## Task details:
In the material below, find all lines with the string "above" and copy them.
····················
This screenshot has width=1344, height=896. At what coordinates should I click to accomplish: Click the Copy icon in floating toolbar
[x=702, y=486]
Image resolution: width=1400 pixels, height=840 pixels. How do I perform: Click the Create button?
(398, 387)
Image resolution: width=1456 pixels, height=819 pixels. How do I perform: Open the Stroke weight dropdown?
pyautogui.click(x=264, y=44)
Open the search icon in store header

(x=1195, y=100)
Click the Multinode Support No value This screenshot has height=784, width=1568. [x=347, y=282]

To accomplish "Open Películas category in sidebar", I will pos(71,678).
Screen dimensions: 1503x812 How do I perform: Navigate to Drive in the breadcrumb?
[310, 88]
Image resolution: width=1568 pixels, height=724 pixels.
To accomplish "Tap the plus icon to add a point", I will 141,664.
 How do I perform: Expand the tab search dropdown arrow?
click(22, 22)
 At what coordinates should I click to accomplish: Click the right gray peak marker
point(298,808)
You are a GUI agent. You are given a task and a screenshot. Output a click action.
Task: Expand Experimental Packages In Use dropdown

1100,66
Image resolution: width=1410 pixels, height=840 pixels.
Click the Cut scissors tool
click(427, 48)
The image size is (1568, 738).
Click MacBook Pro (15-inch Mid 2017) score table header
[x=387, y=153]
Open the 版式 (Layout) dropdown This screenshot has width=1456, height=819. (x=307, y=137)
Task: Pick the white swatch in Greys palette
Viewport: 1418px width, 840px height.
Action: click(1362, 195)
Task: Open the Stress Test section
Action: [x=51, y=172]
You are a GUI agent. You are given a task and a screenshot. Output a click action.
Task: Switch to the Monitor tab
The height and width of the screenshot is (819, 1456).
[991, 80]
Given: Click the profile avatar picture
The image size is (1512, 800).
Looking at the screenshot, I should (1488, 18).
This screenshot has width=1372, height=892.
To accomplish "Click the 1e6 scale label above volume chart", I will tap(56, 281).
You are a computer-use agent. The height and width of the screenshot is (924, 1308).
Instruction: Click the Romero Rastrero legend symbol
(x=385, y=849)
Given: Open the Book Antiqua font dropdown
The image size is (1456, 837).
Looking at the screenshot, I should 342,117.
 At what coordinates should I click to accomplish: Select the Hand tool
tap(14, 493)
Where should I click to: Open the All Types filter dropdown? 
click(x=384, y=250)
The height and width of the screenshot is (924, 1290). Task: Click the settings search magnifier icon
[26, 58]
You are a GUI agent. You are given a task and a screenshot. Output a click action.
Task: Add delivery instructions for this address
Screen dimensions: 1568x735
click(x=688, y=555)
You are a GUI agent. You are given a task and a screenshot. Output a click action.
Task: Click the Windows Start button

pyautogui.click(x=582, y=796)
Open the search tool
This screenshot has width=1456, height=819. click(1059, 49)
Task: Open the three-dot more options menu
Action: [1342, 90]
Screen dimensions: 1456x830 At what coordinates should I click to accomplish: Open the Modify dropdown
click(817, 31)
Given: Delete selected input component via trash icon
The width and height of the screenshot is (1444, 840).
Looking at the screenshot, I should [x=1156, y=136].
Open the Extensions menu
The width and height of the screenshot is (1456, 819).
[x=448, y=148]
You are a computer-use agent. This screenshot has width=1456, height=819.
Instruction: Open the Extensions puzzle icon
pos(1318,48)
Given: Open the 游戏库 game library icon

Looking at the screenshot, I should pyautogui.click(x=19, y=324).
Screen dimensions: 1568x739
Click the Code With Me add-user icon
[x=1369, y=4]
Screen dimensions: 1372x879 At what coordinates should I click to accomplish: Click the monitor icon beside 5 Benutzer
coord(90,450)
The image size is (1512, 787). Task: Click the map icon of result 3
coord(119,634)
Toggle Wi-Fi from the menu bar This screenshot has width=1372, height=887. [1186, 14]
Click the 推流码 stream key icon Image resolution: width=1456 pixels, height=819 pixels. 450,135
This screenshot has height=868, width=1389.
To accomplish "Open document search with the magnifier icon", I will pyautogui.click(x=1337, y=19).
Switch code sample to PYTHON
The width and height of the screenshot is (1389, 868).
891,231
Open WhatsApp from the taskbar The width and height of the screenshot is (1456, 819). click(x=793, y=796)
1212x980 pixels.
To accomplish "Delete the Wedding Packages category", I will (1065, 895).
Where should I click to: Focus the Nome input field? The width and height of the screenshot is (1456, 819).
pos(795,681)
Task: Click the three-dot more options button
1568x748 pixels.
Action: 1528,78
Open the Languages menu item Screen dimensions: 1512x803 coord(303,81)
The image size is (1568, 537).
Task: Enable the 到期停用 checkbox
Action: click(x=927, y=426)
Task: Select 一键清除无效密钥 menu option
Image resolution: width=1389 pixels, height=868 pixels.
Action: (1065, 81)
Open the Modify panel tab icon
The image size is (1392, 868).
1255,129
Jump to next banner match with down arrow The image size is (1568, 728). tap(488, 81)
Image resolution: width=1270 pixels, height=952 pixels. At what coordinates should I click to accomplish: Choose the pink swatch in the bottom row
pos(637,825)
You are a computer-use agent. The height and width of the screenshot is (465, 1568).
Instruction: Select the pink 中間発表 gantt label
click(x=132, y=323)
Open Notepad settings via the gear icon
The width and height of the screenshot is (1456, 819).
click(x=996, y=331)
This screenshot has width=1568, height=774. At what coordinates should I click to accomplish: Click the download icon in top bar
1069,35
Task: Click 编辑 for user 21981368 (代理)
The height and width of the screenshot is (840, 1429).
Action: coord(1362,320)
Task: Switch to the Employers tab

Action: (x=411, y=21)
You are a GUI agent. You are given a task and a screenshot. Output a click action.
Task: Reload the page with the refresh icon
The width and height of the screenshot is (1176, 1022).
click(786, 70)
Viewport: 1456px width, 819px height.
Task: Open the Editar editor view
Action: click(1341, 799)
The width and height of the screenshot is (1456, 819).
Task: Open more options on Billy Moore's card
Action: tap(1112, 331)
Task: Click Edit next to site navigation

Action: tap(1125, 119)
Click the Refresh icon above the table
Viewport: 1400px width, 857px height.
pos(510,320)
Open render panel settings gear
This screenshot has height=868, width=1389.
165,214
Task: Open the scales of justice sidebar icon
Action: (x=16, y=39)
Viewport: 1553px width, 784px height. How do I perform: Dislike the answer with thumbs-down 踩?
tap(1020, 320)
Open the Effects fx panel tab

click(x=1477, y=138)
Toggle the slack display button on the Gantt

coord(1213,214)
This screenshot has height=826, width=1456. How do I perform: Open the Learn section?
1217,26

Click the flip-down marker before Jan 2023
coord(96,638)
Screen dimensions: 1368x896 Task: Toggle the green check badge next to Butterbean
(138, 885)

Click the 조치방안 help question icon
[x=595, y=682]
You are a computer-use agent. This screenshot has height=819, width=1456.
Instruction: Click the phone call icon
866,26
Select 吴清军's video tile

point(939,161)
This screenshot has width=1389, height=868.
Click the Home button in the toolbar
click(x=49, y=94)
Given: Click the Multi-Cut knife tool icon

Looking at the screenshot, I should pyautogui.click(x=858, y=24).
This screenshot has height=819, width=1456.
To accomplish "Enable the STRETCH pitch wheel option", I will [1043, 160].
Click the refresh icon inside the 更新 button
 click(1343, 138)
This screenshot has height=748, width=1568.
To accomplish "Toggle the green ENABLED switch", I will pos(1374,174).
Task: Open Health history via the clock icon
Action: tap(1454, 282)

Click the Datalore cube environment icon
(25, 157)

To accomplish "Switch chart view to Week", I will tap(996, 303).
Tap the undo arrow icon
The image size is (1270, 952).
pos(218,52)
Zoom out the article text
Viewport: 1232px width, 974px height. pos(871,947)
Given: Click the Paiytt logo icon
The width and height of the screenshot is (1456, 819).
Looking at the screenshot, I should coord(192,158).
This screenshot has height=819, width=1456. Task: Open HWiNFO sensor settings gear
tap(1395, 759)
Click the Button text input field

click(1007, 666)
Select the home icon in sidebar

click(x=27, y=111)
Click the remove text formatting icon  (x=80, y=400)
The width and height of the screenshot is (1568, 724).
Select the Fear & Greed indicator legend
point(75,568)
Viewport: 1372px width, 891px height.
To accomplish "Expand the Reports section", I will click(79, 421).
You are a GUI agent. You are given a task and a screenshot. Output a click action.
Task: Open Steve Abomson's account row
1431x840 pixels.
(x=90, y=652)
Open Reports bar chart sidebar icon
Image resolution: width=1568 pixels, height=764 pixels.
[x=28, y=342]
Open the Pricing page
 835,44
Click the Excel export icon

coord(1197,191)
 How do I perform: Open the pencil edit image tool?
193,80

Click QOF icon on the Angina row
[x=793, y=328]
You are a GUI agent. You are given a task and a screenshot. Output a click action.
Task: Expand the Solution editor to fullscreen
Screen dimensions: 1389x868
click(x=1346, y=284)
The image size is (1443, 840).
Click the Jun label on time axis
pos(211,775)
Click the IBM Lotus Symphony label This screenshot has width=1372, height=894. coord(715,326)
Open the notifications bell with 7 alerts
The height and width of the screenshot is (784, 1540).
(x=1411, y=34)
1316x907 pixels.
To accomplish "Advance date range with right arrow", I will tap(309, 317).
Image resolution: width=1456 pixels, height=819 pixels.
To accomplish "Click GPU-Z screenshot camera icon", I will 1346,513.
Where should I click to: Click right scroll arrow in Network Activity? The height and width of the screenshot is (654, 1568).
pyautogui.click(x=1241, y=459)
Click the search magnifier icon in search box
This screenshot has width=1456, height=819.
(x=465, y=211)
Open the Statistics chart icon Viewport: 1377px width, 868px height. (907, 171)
····················
## Output for this task:
To accomplish "Click the 1e6 scale label above volume chart", I will tap(56, 281).
Click the Refresh icon above the table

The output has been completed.